--- Exercise task ---
Repeat verbatim everything from the start of the listing below down to the line containing "Looking at the", including that line.

# Start of Data entries

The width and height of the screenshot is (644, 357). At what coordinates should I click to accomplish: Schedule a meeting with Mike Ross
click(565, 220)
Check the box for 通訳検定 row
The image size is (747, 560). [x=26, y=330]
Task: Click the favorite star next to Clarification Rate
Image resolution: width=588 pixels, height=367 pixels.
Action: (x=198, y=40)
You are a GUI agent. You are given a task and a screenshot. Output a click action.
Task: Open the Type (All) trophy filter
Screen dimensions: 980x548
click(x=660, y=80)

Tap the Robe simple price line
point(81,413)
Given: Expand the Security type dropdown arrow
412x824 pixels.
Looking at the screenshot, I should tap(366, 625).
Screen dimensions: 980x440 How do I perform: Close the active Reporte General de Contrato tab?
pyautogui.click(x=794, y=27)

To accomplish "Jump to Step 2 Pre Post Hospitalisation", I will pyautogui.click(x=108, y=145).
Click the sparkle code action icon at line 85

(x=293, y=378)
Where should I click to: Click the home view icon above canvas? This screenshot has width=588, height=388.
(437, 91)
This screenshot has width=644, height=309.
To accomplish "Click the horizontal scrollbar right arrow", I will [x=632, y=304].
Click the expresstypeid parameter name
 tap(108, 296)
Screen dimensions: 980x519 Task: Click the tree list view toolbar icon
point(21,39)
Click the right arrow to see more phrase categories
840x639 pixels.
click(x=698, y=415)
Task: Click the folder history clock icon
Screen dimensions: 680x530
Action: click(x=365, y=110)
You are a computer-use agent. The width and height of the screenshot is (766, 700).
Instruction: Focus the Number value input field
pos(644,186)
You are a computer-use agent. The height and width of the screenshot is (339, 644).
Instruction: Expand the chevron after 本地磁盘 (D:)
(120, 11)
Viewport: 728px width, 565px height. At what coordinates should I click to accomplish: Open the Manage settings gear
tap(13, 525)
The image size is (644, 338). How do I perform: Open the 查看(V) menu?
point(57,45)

# End of Data entries

--- Solution for this exercise ---
The width and height of the screenshot is (644, 357). At what coordinates should I click to accomplish: Schedule a meeting with Mike Ross
click(565, 220)
Check the box for 通訳検定 row
The image size is (747, 560). [x=26, y=330]
Task: Click the favorite star next to Clarification Rate
Image resolution: width=588 pixels, height=367 pixels.
Action: (x=198, y=40)
You are a GUI agent. You are given a task and a screenshot. Output a click action.
Task: Open the Type (All) trophy filter
Screen dimensions: 980x548
click(x=660, y=80)

Tap the Robe simple price line
point(81,413)
Given: Expand the Security type dropdown arrow
412x824 pixels.
Looking at the screenshot, I should tap(366, 625).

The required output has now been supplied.